Terakhir kali Mamasa dihantam gempa hebat pada 3 November 2018. Dalam sepekan berikutnya, Mamasa diguncang gempa sebanyak 170 kali dengan variasi magnitudo 3 hingga 5,2. Pada Selasa (6/11/2018) dini hari, gempa dengan magnitudo 5,2 mengguncang Mamasa sehingga menyebabkan masyarakat berbondong-bondong mengungsi.
”Kampung kami menjadi sunyi karena nyaris semua orang meninggalkan rumah. Ada ketakutan terjadi gempa besar seperti di Palu. Hanya satu dua keluarga yang bertahan di rumah,” kata Tandi Karaeng (48), warga Desa Buntu Buda, Kecamatan Mamasa.
Tokoh adat di Mamasa, Thimotius Sambominanga (91), menuturkan, dari cerita orang-orang tua terdahulu, gempa merupakan hal biasa di Mamasa.
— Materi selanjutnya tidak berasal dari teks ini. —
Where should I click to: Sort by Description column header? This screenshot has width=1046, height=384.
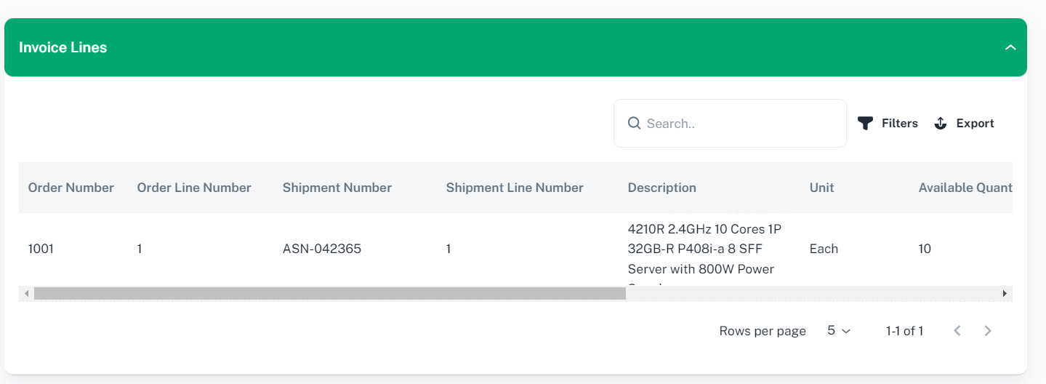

Mereka tak pernah merasa takut saat gempa melanda.
”Pada tahun 1963, hampir selama sebulan kami diguncang gempa akibat Gunung Karua (Kabupaten Tana Toraja, Sulawesi Selatan) mau meletus. Tapi, dulu tak ada rasa takut, sekarang pada lari,” kenang Thimotius.
Tahan gempa
Thimotius juga mengenang, kendati diguncang gempa berkali-kali ketika itu, tak ada kerusakan berarti pada rumah warga yang struktur bangunannya masih tradisional, yaitu rumah panggung berbahan kayu. Ia juga tidak bisa memahami kenapa sekarang banyak warga beralih membangun rumah beton yang terbukti tidak tahan gempa.
Salah satu pemilik rumah tradisional Mamasa di Desa Tondok Bakaru, Kecamatan Mamasa, David (58), mengatakan, secara tradisional, nenek moyang orang Mamasa membangun rumah yang sudah beradaptasi terhadap alamnya. Banua (rumah tradisional Mamasa) punya fleksibilitas tinggi lantaran tidak menggunakan paku, tetapi dengan ikatan rotan.
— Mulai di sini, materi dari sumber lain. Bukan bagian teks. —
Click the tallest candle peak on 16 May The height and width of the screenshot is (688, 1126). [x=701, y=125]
”Selain fleksibel, struktur bangunan sangat presisi sehingga saat gempa sama sekali tak berdampak serius pada bangunan,” ucap David.
Rumah tradisional milik David merupakan warisan turun-temurun selama delapan generasi terakhir. Diperkirakan usia rumah tersebut sekitar 400 tahun. Hingga kini, rumah yang seluruh strukturnya terbuat dari kayu tersebut masih kokoh tegak berdiri.
”Hanya saja, waktu gempa besar terakhir terdengar bunyi kreekkk… kreekkk… dari suara gesekan kayu rumah,” kata David.
Ia mengakui, ada banyak kendala bagi warga untuk membangun rumah asli Mamasa. Kendala itu terletak pada mahalnya ongkos membangun rumah tradisional yang benar-benar asli. Begitu banyak upacara adat yang harus diselenggarakan selama proses membangun rumah.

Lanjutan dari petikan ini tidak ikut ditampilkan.